◆ What you need to do: From the line containing "Click the teal alert bell circle" through the last line below, copy every line exactly, leaving out the pictures.

━━━━━━━━━━━━━━━━━━━━━━━━━━━━━━

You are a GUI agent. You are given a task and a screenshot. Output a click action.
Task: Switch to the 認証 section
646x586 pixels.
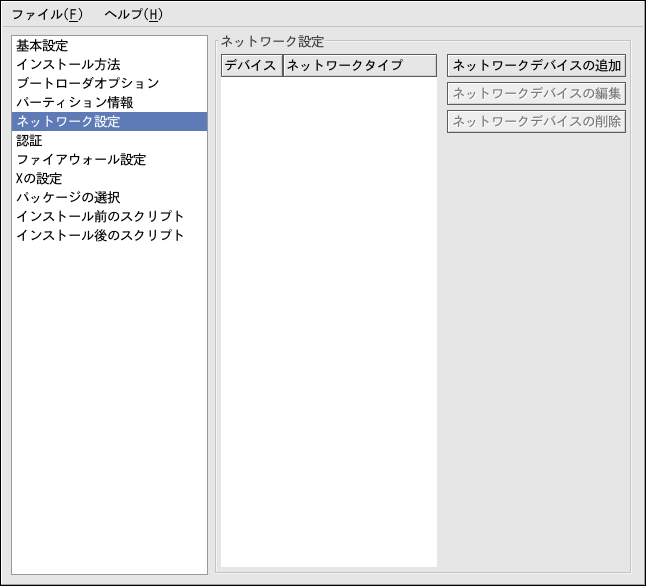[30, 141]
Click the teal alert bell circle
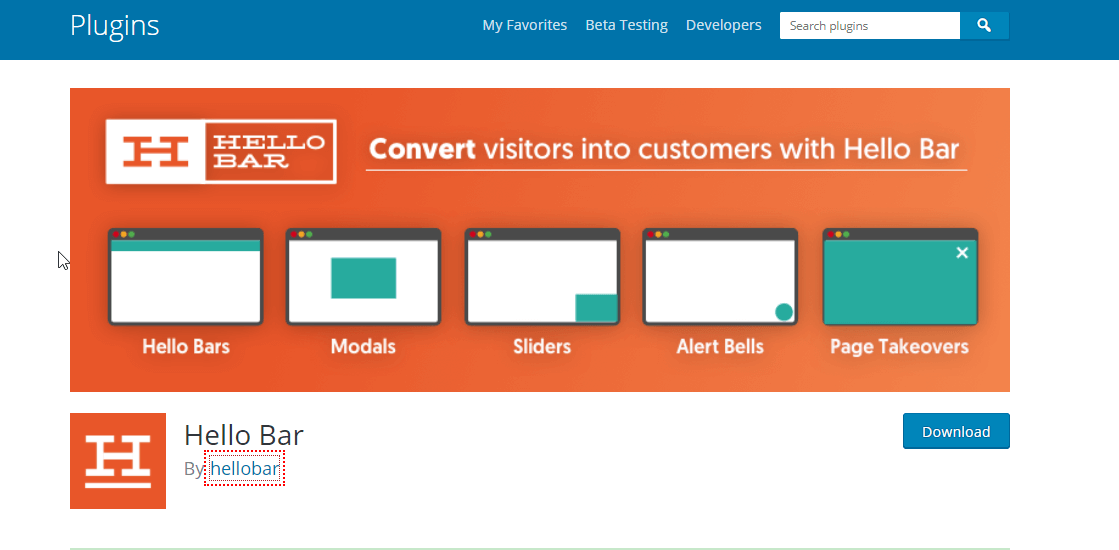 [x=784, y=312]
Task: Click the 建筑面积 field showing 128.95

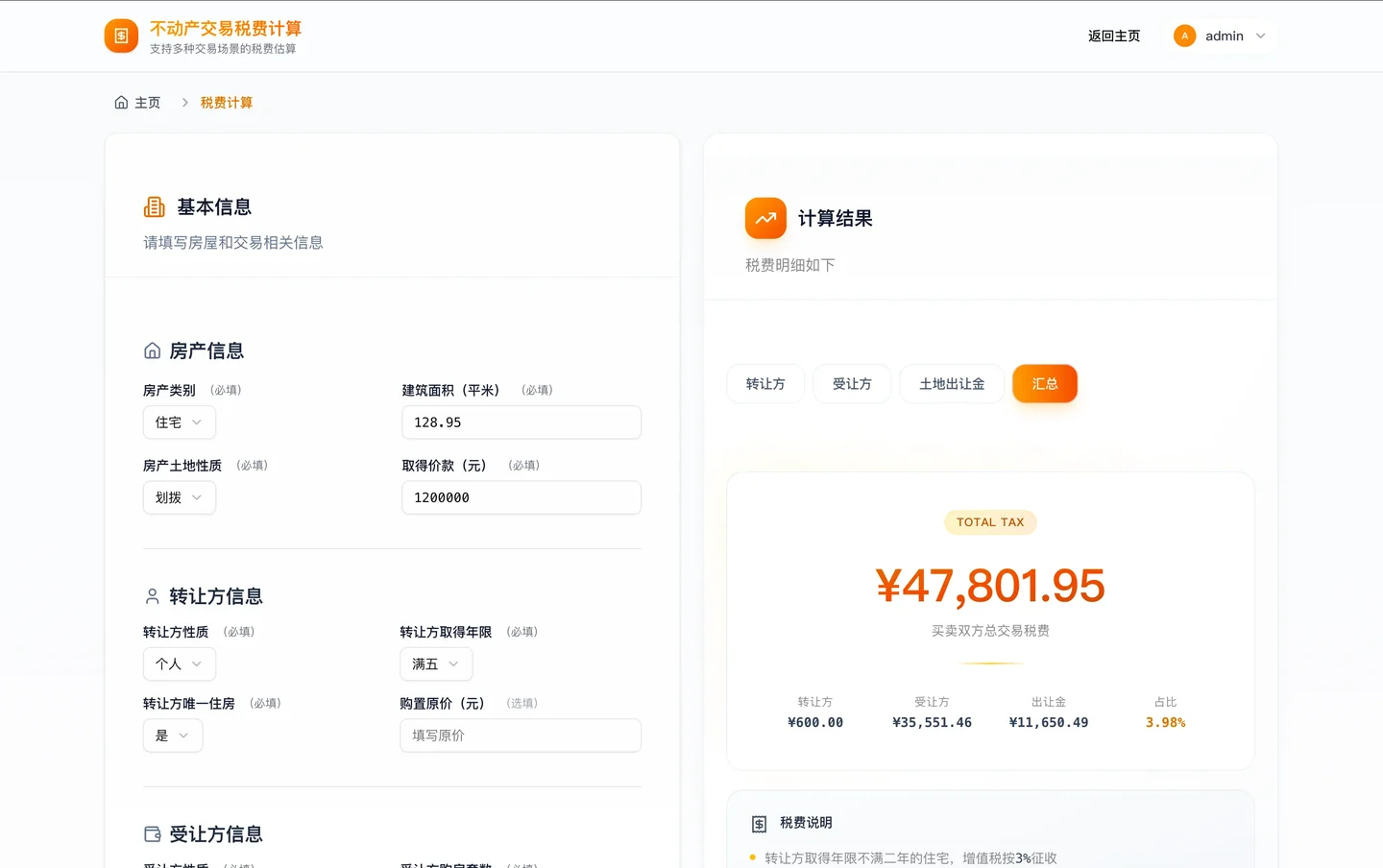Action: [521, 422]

━━━━━━━━━━━━━━━━━━━━━━━━━━━━━━

◆ Response to the exercise:
Click the teal alert bell circle
 [x=784, y=312]
Task: Click the 建筑面积 field showing 128.95

Action: [521, 422]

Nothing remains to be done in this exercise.